Monday's minute of silence in French schools will take place at 2pm (1200 GMT).

Education Minister Gabriel Attal told broadcaster TF1 Sunday that local authorities would meet next week to discuss security at schools. He suggested they should "go further" in providing security guards and video surveillance.

- 'Traumatised' -

Clotilde Mienville, a teacher in Arras, said she did not know how she would approach the subject with her students.

Some of them were "shocked, traumatised", she said, as they had older siblings at the affected school. "They need to be given a chance to express themselves," she added.

Nine people were still in custody Sunday, including suspected perpetrator Mohammed Moguchkov, born in Russia's predominantly Muslim North Caucasus republic of Ingushetia. According to a police source, he arrived in France aged five.

A police source told AFP that since his arrest, he had not explained what had happened.

Moguchkov was already on a French national register as a potential security threat and was being monitored by domestic intelligence agency the DGSI, because of his links with his father who was deported in 2018, Interior Minister Gerald Darmanin said.

A day before the attack, the DGSI had briefly questioned him, Darmanin said Saturday, while dismissing "a breach of intelligence services".

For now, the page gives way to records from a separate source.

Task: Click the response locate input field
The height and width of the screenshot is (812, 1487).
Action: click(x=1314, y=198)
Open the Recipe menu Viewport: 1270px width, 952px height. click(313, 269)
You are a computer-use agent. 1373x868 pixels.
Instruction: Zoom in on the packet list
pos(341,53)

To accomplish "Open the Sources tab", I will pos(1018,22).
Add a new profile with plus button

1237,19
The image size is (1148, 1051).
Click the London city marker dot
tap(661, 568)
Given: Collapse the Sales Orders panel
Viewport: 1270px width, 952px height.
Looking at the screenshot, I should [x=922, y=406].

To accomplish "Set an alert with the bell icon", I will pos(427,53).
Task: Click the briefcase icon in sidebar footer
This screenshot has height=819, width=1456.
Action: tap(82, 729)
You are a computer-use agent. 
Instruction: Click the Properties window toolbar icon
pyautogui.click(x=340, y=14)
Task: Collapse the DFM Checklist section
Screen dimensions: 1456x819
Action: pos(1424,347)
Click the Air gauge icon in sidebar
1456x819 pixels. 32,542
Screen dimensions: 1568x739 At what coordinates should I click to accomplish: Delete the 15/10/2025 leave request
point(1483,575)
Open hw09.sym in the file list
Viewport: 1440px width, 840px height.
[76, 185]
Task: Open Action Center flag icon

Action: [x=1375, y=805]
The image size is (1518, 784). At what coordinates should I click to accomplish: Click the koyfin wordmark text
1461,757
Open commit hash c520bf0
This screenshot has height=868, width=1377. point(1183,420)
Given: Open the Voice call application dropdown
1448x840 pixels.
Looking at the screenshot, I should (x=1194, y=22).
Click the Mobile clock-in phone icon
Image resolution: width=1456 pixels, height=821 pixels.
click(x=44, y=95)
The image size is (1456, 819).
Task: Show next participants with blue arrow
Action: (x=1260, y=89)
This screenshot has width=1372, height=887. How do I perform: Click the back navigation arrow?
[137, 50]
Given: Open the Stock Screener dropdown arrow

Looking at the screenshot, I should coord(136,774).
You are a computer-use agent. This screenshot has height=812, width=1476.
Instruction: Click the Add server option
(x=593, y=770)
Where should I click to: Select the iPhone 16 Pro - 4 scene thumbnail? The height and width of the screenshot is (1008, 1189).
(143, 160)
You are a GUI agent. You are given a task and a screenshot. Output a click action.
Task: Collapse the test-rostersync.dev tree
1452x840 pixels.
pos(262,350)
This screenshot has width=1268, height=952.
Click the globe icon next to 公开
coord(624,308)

"Nothing in the elements we had been able to obtain made it possible to predict that this individual... could carry out an act," Prime Minister Elisabeth Borne told the La Tribune newspaper Sunday.

Darmanin has called for the "systemic expulsion of all foreigners... considered dangerous by the intelligence services", referring to a growing "an atmosphere of jihadism" since Hamas's deadly attack on Israel last week.